_Source excerpt_
________________

The plans to make it all as Mohegan as possible were in gear from the beginning. Tribal leaders early on handed David Rockwell, head of Rockwell Architecture, and his associates a 300-page summary of Mohegan legends, art, crafts and oral history. "They grasped it so quickly" tribal leader Brown tells Insight. "They think like we [Mohegans] do now."

It was a task that Rockwell and his designers were pleased to undertake. "It was a dream-come-true project," says the famous architect, simply because it wasn't just filling a big empty space with eye-catching dazzle. "It was a chance to convey the stow, history and aspirations of a particular people, the Mohegans, in a dramatic way."

Bellagio, the Las Vegas casino, famously has $300 million worth of Picassos, Monets and Van Goghs in its lobby to attract whatever culture-hungry gamblers may exist. The Mohegan Sun itself would become its own work of art, a kind of theme park of things Mohegan.

How to do this? For one thing the designers took symbols common to Mohegan baskets, belts and tribal regalia (such as a four-dome design and another called "the tree of life") and made ample use of them throughout the complex.

________________

_Available data_
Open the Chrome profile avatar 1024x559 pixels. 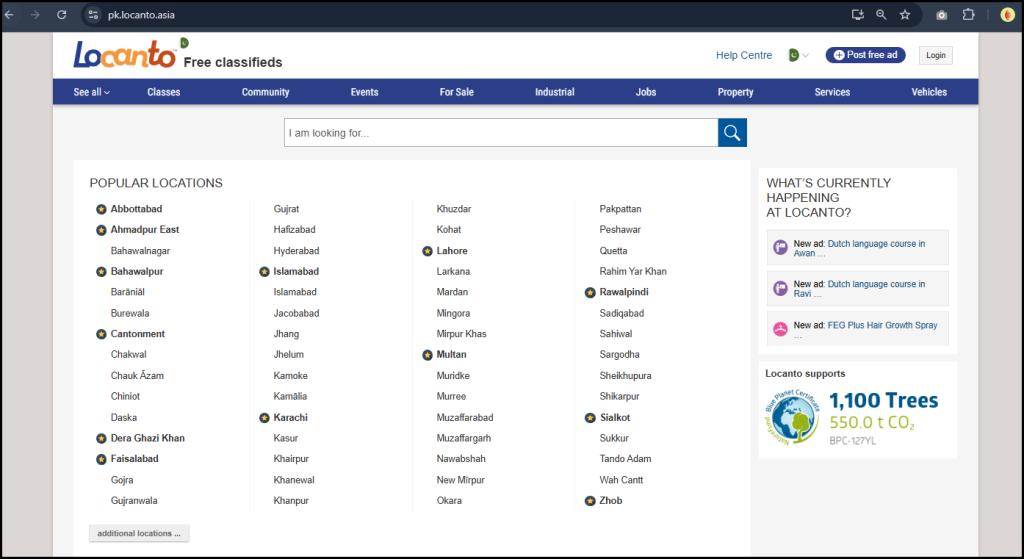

________________

_Brief 1_
In the passage on designing the Mohegan Sun, how long was the summary of Mohegan legends, art, crafts and oral history that tribal leaders gave the architects?
_Brief 2_
Write a continuation of the passage on designing the Mohegan Sun, beginning after its final sentence.

_Expected output 1_
It was 300 pages long.

_Expected output 2_
There are carefully beaded designs on ceilings, and in the 300-seat cabaret there are exquisite tiles that symbolize earth, wind, fire and water. "A huge group of craftsmen worked on the place" Edmond Bakos, one of Rockwell's assistants, tells Insight, a claim that's probably true. Almost everywhere one casts an eye there's been a great deal of effort expended on detail: burlap blended into plaster walls, for example, to create a rough texture, or glass beads in plaster to convey the feeling of the drying-up period after a storm in "Rain" one of the Casino of the Sun's several upscale restaurants.

The Mohegan tribe's traditional closeness to nature is a main theme. A huge canopy suggesting a turtle shell covers a gambling area for nonsmokers. In Mohegan mythology, the world took shape as a small group of islands on the back of a turtle standing in a giant pond. The Mohegans are known as the "wolf people" and, throughout the complex, stuffed wolves that look as live as they once were hover on ledges above casino patrons, their heads turning right and left, their tails twitching.

There's an 85-foot waterfall, too, which attracted the interest of Tom and Trudy Goodrow, residents of nearby Uncasville, Conn. They read about the falls and decided to come see it. The waterfall is named Taughannick Falls because on a tribal migration the Mohegans, according to legend, passed through the Taughannick Mountains "where there were many waterfalls." The Goodrows call themselves "recreational, five-or-six-times-a-year gamblers" and Tom, a retired industrial engineer, holds one of those large cups used to catch the winnings from the slots. They tell Insight that they used to fly down to Atlantic City to gamble and are delighted that now there's a casino just next door.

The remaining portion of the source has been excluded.